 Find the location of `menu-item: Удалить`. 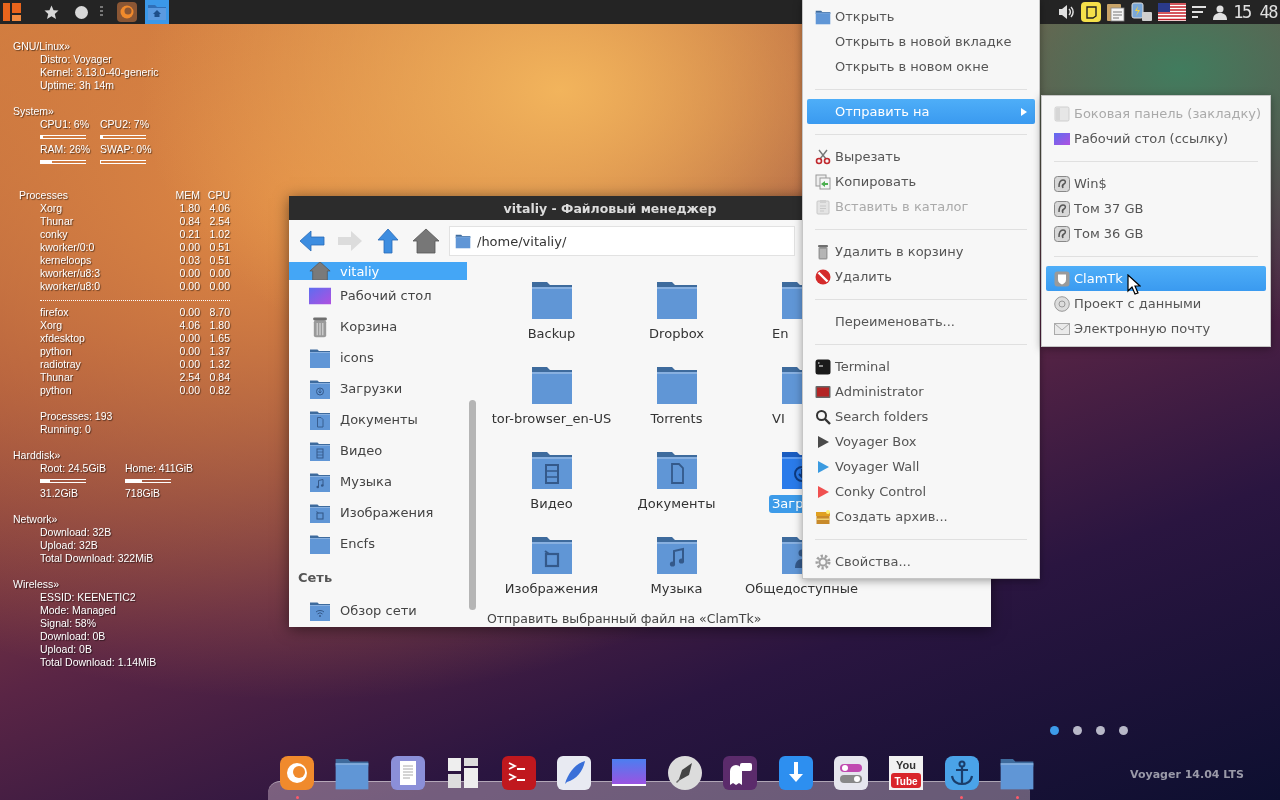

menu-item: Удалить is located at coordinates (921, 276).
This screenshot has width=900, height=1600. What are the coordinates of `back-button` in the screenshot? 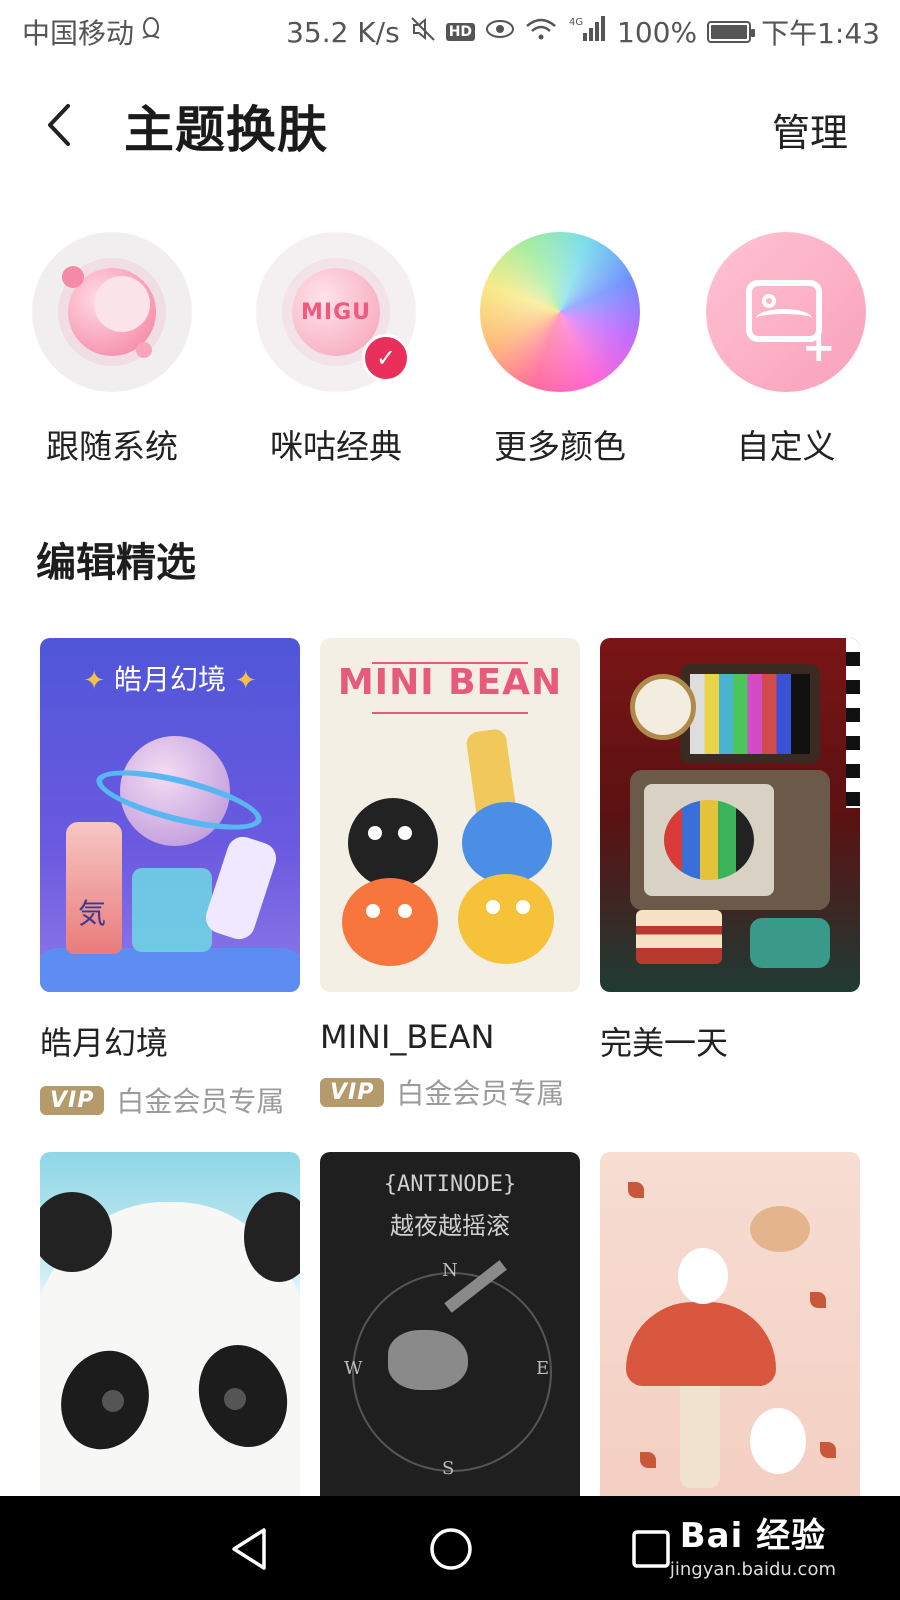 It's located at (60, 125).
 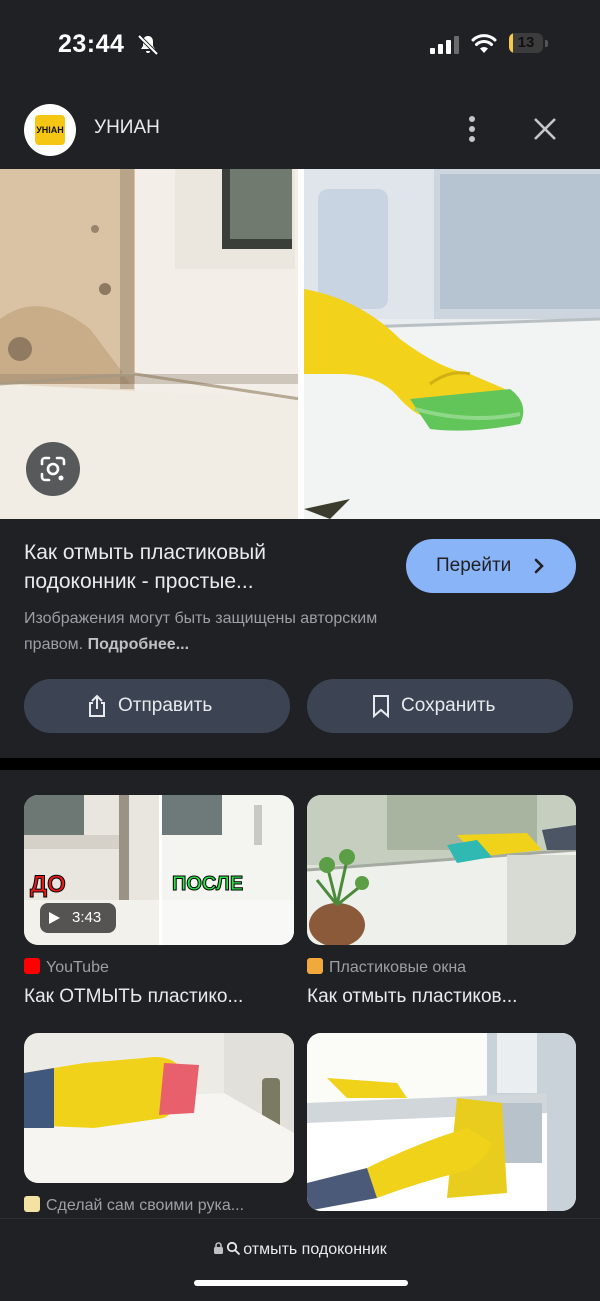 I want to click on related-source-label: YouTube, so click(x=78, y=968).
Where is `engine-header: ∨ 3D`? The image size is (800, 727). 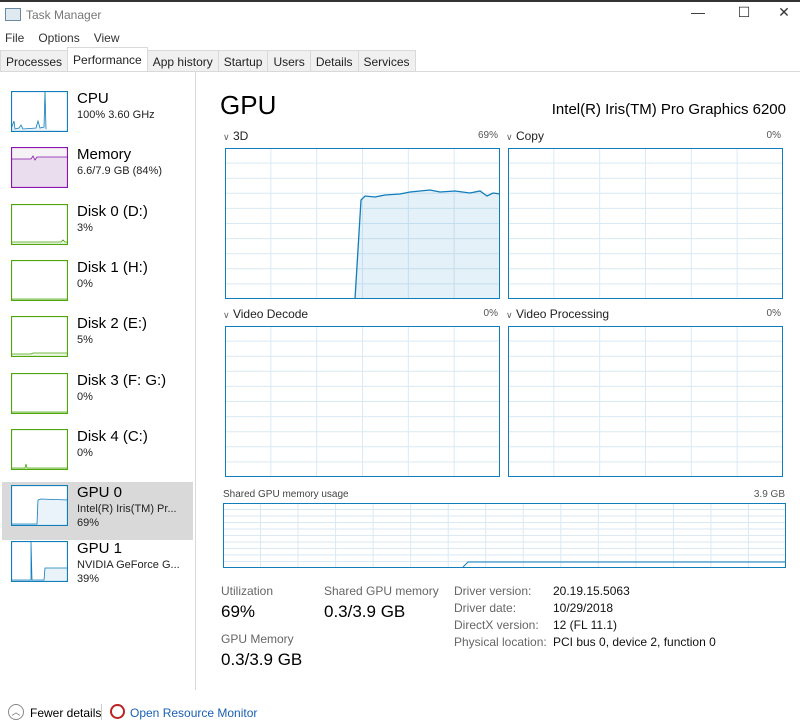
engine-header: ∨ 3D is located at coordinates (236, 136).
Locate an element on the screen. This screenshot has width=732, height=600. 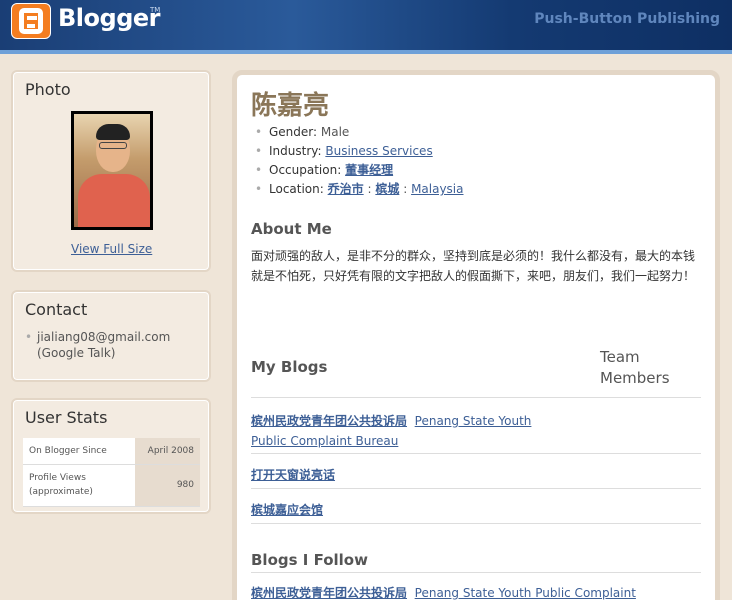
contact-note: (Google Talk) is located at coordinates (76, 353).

*Job*
Could you write out, word for word, the records from the line containing "Locate an element" through the last line of the records, both ends included, with the pictures left out?

*Answer box*
Locate an element on the screen. This screenshot has width=732, height=600. 
contact-note: (Google Talk) is located at coordinates (76, 353).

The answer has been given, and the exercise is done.